BEGIN Source passage

Full Network Logging
All XHR/fetch requests are captured with: URL, method, status, duration, request/response headers, and response body (truncated at 50KB). Viewable in the dashboard with expandable request detail rows.
MCP drill-down flow:
1. e2e_run → compact networkSummary + runDbId
2. e2e_network_logs(runDbId) → all requests (url, method, status, duration)
3. e2e_network_logs(runDbId, errorsOnly: true) → only failed requests
4. e2e_network_logs(runDbId, includeHeaders: true) → with headers
5. e2e_network_logs(runDbId, includeBodies: true) → full request/response bodies
The e2e_run response stays compact (~5KB) regardless of how many requests were captured. Use e2e_network_logs with the returned runDbId to drill into details on demand.
Hooks
Run actions at lifecycle points. Define globally in config or per-suite:
{
"hooks": {
"beforeAll": [{ "type": "goto", "value": "/setup" }],
"beforeEach": [{ "type": "goto", "value": "/" }],
"afterEach": [{ "type": "screenshot", "value": "after.png" }],
"afterAll": []
},
"tests": [...]
}
Important:
beforeAllruns on a separate browser page that is closed before tests start. UsebeforeEachfor state that tests need (cookies, localStorage, auth tokens).
CLI
# Run tests
e2e-runner run --all # All suites
e2e-runner run --suite auth # Single suite
e2e-runner run --tests path/to.json # Specific file
e2e-runner run --inline '<json>' # Inline JSON
# Pool management (CLI only, not MCP)

END Source passage

_Goal of the exercise_
Update the network logging text between "3. e2e_network_logs(runDbId, errorsOnly: true)" and "details on demand.", inclusive, so that "on demand" reads "as needed".

BEGIN Stored data

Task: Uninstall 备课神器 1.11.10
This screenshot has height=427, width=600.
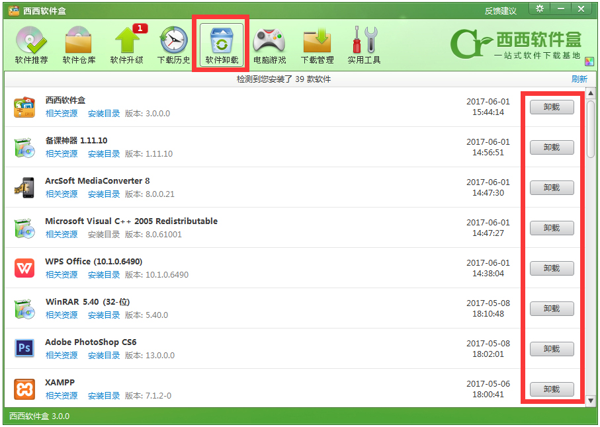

END Stored data

_Expected output_
3. e2e_network_logs(runDbId, errorsOnly: true) → only failed requests
4. e2e_network_logs(runDbId, includeHeaders: true) → with headers
5. e2e_network_logs(runDbId, includeBodies: true) → full request/response bodies
The e2e_run response stays compact (~5KB) regardless of how many requests were captured. Use e2e_network_logs with the returned runDbId to drill into details as needed.